(Element lookup records)
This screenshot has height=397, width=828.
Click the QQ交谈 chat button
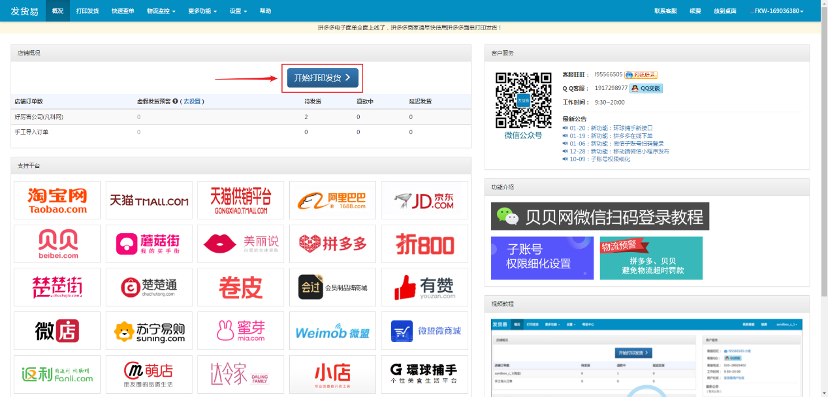click(x=646, y=88)
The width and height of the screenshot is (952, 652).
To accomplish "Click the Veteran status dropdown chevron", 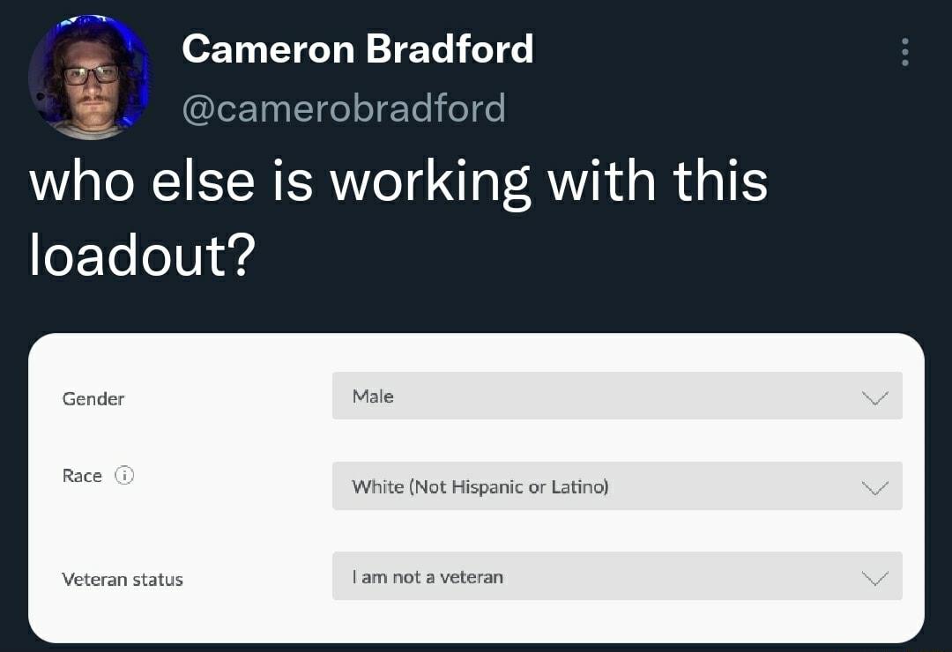I will tap(874, 577).
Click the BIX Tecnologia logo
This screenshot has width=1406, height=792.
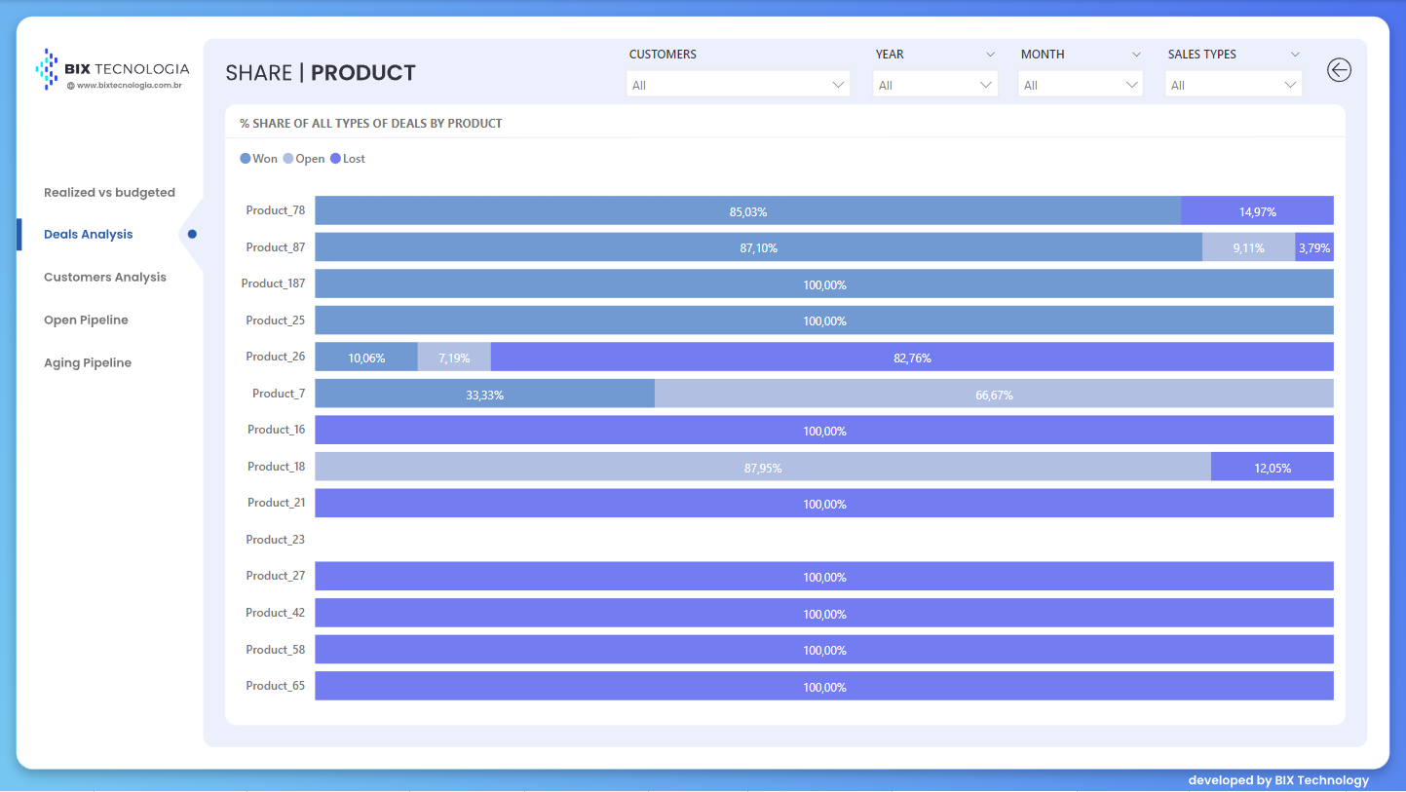tap(112, 69)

» What the exercise asks: Can you repeat the material above word for word, starting at the line that contains "Click the BIX Tecnologia logo" and ending with the final line of the material, and leave the pictures out?

» Complete response:
Click the BIX Tecnologia logo
This screenshot has width=1406, height=792.
tap(112, 69)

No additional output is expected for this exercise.